Humboldt-Universität zu Berlin - Department of Social Sciences - Berlin Graduate School of Social Science

Guergana Stolarov-Demuth

Name
Guergana Stolarov-Demuth
Cohort

BGSS Generation 2013

H&W21stC

Graduate School of Norh American Studies

 

Title

Interest Groups Politics, Agendas, and Institutions: Comparative Analysis of Health Care Reforms in Switzerland, the Netherlands, and the United States 

 

Abstract

After a long period of policy stability, major health care reforms were introduced in Switzerland (1996), the Netherlands (2006), and the United States (2010). Previous to reform, the considerable portion of private health insurance in all three health care systems has contributed to rising health care costs and diminishing access to health insurance. It also determined the strong power position of traditionally reform hostile private interest groups. Despite the similar problem pressures and strong influence of interest groups, the reforms differ both in their direction and magnitude.

The Swiss health care reform marked a system-shift towards “an enlarged role for the federal state in social policy” (Obinger 2005 et al.:179). The Dutch health care reform led to a general restructuring and denoted a “push towards privatization” (Okma 2009:1). The health care reform in the United States was rather limited to “layering”.  It “followed a well-established template in American policy-making of delegated responsibility for publicly funded social welfare programs to private entities and state governments” (Morgan, Campbell 2011:4).

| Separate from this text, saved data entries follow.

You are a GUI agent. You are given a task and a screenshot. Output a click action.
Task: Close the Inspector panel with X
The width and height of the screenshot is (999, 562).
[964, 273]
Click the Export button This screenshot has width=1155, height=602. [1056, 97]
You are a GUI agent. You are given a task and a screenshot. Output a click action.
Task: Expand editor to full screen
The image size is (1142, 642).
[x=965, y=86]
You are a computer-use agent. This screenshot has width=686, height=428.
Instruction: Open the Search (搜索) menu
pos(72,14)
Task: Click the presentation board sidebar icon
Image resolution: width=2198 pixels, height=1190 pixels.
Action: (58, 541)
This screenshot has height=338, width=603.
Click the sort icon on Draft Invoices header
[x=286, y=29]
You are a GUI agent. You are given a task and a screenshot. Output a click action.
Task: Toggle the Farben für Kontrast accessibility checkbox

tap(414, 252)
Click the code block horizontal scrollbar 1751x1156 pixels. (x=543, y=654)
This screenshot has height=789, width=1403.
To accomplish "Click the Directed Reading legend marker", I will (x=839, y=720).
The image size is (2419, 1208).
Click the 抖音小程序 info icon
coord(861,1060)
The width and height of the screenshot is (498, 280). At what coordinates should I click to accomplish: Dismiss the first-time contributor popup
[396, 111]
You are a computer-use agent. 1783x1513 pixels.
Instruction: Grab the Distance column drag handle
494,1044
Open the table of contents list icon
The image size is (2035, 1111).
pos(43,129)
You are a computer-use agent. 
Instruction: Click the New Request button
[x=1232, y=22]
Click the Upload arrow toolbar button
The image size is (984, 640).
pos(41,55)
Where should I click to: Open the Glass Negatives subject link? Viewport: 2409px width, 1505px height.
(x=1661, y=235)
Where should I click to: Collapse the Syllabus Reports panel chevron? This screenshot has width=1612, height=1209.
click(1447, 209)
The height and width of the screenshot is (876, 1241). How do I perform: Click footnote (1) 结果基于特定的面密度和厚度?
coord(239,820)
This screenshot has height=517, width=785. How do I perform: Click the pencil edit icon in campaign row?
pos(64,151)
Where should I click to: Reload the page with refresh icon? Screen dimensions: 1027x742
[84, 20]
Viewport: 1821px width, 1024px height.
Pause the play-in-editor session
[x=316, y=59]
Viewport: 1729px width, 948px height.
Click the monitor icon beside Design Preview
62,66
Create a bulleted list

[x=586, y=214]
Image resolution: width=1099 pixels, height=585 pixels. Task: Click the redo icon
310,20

Based on these observations, in my dissertation I address two research questions. First, what explains the passage, direction, and magnitude of major health care reforms and the eventual occurrence of paradigm shifts after a long period of policy stability? Second, what explains the convergence of policy substance (e.g. some form of managed competition and individual mandate) between the three cases? In order to answer these questions, I will adopt a new-institutionalism approach and focus on the interaction between (1) interest groups’ preferences and strategies (agency-based and ideational causes) and (2) institutional structures (structuring and filtering causes).